Thurmont News Editor

THURMONT, Md. – Thurmont Town Commissioners are looking to the town’s past to solve the town’s future traffic problems.

Frederick County’s regional plan for Thurmont used to show an industrial parkway going around the town. The road connected with U.S. 15 and looped around the east end of town, according to Commissioner Bill Blakeslee.

Over the years, the bypass disappeared off the maps.

At a recent commissioners’ meeting, the town commissioners opened up a discussion about whether the town should support putting the parkway back on the maps. County Planner Denis Superczynski said now is the time to decide the issue because the county is preparing to update the Thurmont Region Plan and the town is in the middle of updating its town master plan.

“The first step for the town … would be to come to some sort of consensus as to an approximate alignment,” Superczynski said.

The Thurmont Industrial Park sits on the east end of town, but the main transportation route through town is on the west side of town. That means tractor trailers travel through town past schools, homes and businesses on a daily basis. A parkway could take most of that truck traffic out of town.

Other municipalities are also seeking to have bypasses built around their towns, such as Middletown, Emmitsburg and Libertytown. Middletown has been debating its bypass for about 20 years.
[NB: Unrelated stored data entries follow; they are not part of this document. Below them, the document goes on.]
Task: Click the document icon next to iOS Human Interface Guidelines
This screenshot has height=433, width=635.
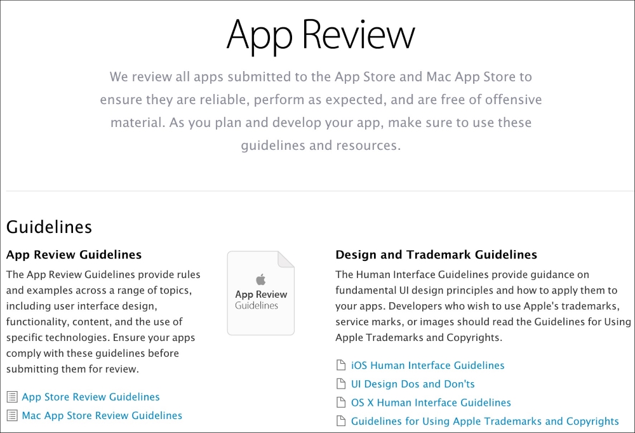Action: [x=341, y=365]
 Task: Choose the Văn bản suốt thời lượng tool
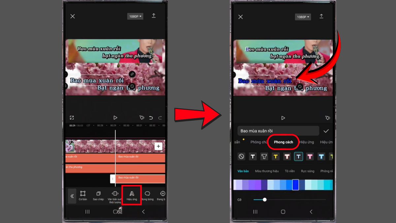pyautogui.click(x=115, y=195)
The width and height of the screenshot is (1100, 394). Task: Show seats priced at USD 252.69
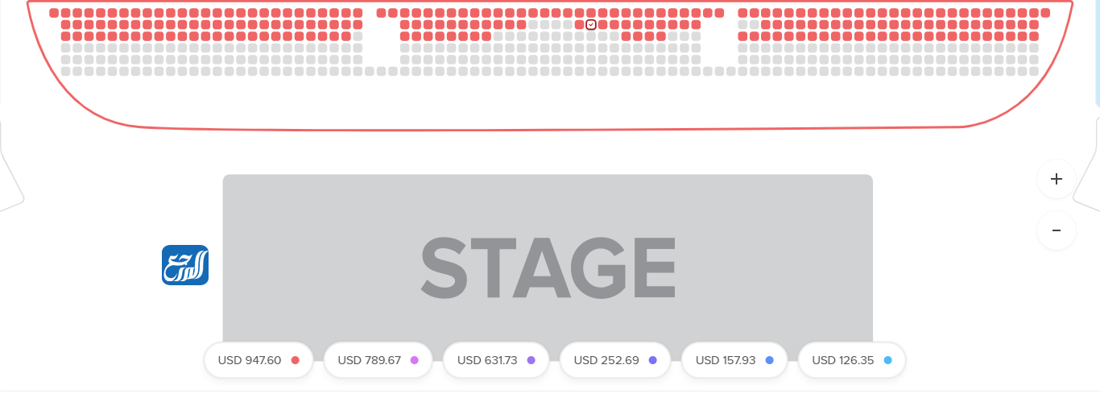(615, 360)
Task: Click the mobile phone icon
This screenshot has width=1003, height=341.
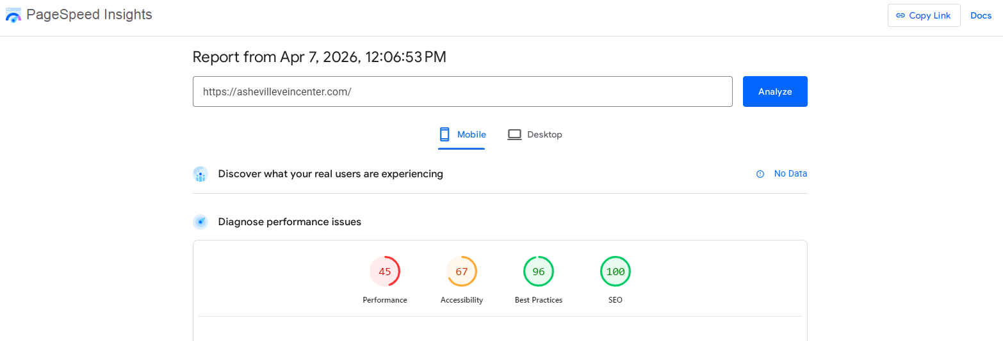Action: [x=444, y=134]
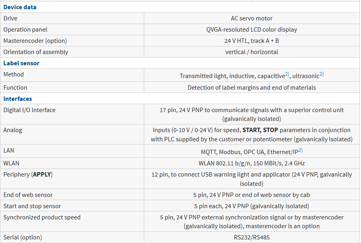Select the RS232/RS485 serial value
The image size is (361, 243).
tap(252, 237)
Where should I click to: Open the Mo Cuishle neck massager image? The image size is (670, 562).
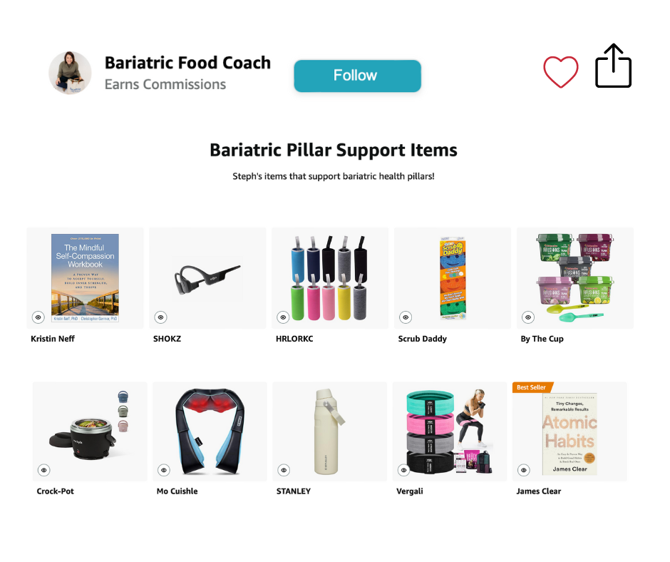[209, 431]
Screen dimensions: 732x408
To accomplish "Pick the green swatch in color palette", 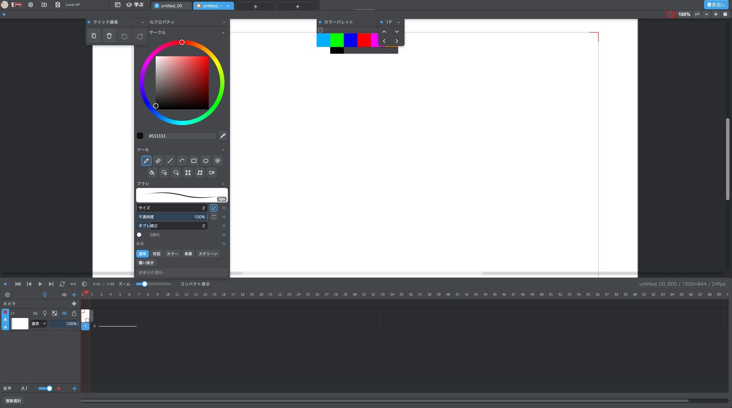I will click(x=337, y=40).
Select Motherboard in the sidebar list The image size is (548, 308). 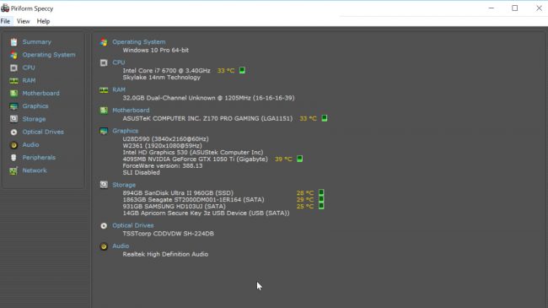click(41, 94)
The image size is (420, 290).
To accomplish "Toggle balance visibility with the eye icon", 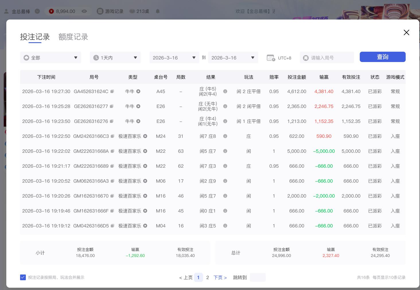I will [84, 11].
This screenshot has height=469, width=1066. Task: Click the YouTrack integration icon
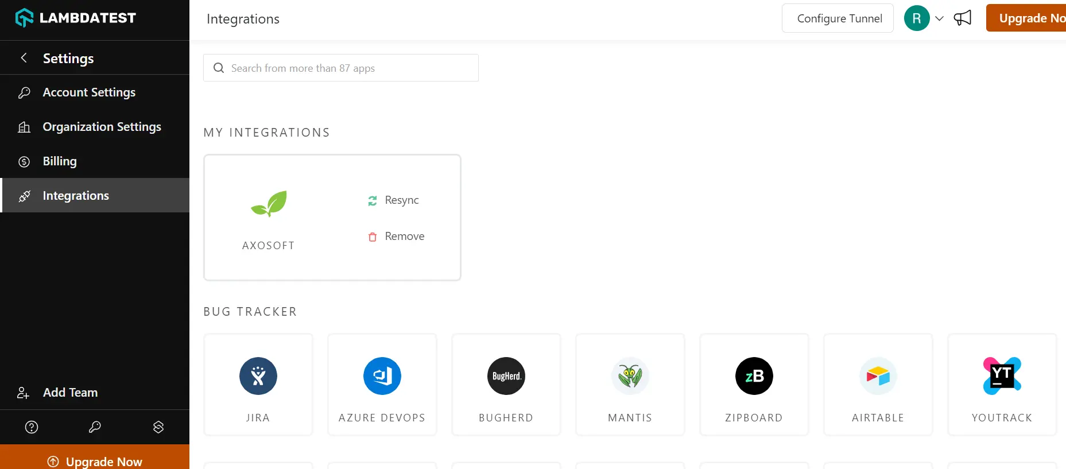point(1002,376)
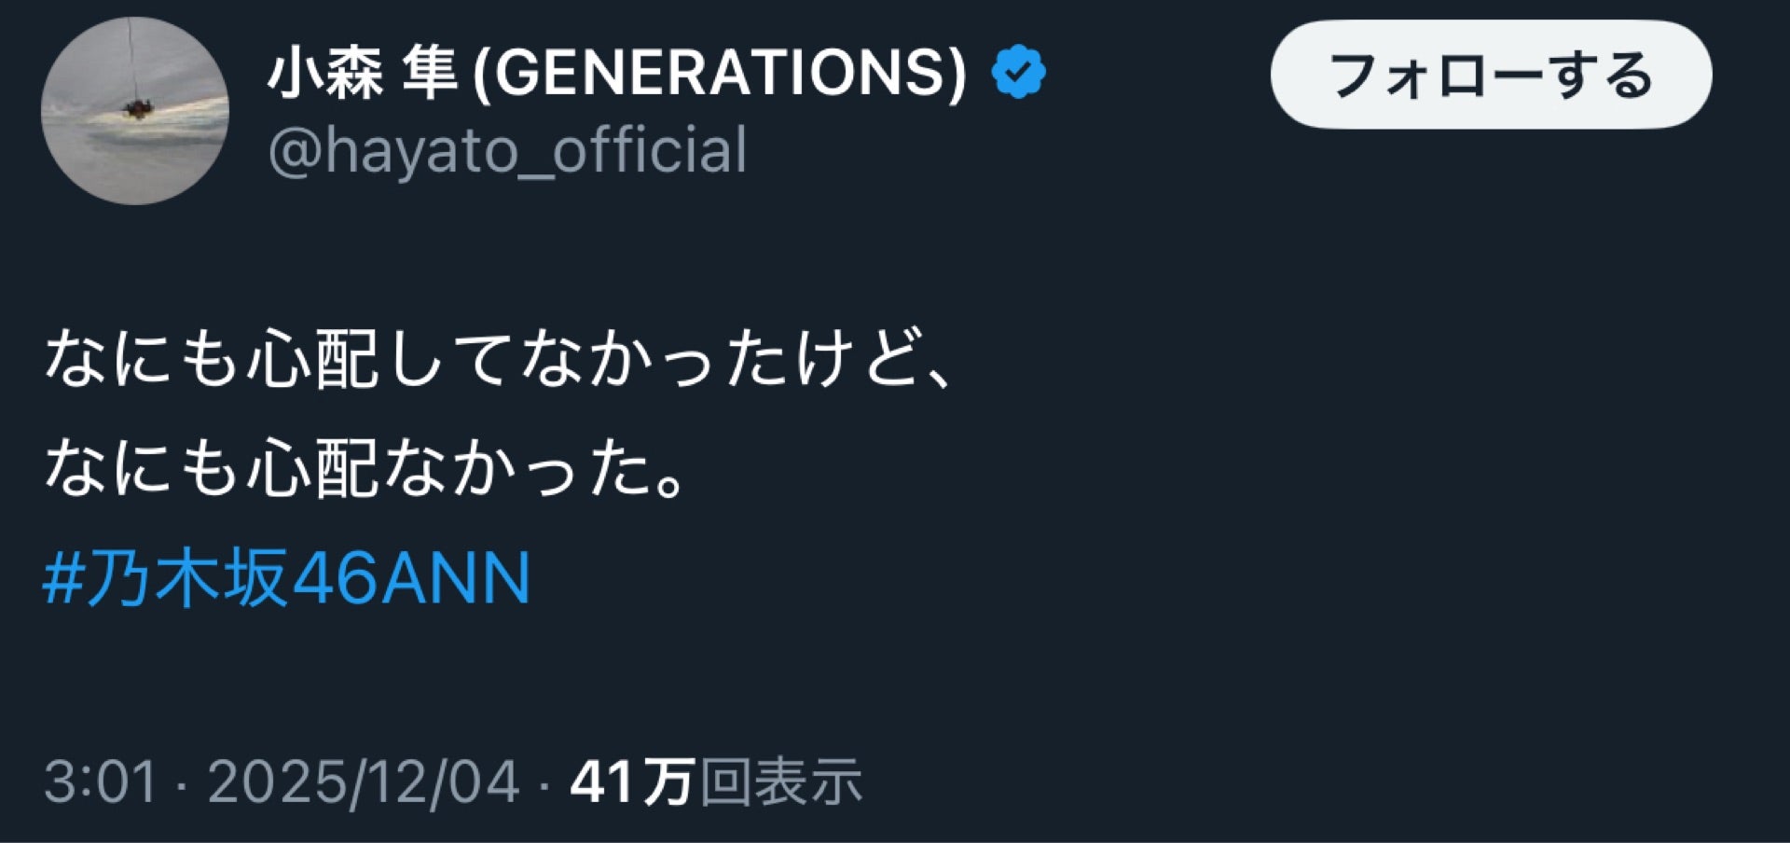This screenshot has height=843, width=1790.
Task: Click the (GENERATIONS) text in name
Action: coord(720,73)
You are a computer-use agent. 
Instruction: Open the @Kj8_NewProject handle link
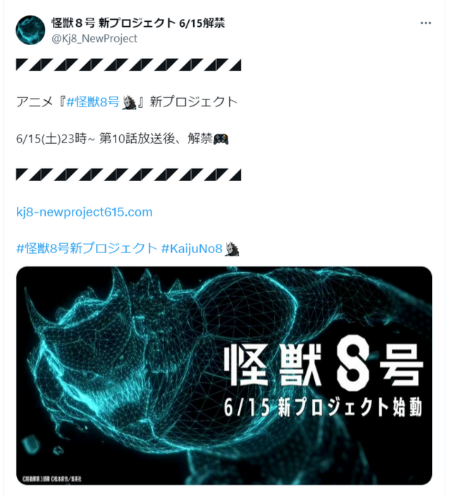pyautogui.click(x=94, y=38)
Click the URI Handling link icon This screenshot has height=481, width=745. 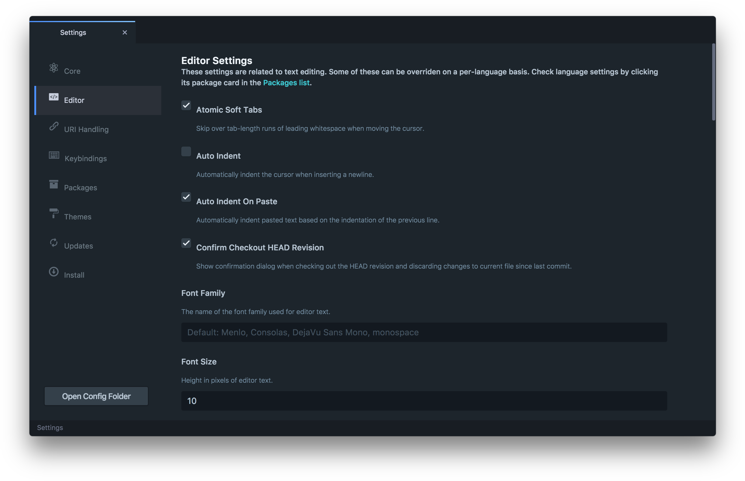(x=54, y=126)
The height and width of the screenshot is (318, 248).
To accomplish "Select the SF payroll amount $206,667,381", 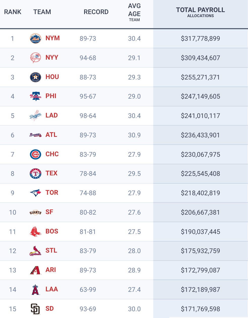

“But if you don’t start things moving, it will never happen,” Blakeslee said.

Superczynski told the commissioners they needed to reach a consensus within the town before the county would begin seriously considering adding the parkway to the county maps.

In the town’s planning and zoning survey conducted last December, 36 percent of those who responded said the town should improve the town’s road system. Of those who suggested specific traffic reduction measures, half said the town needed to build a bypass.

“I want the town to be aware of everything in the hopper so you can politically gauge where our request would be,” Superczynski said.

Once it gets included in the county’s plan, it then needs to work its way to the top.

“Anything you can do to make the project more affordable to the state or the county obviously helps grease the wheel,” Superczynski said.

Woodsboro recently had a bypass built, but it was primarily through contributions from the local quarry.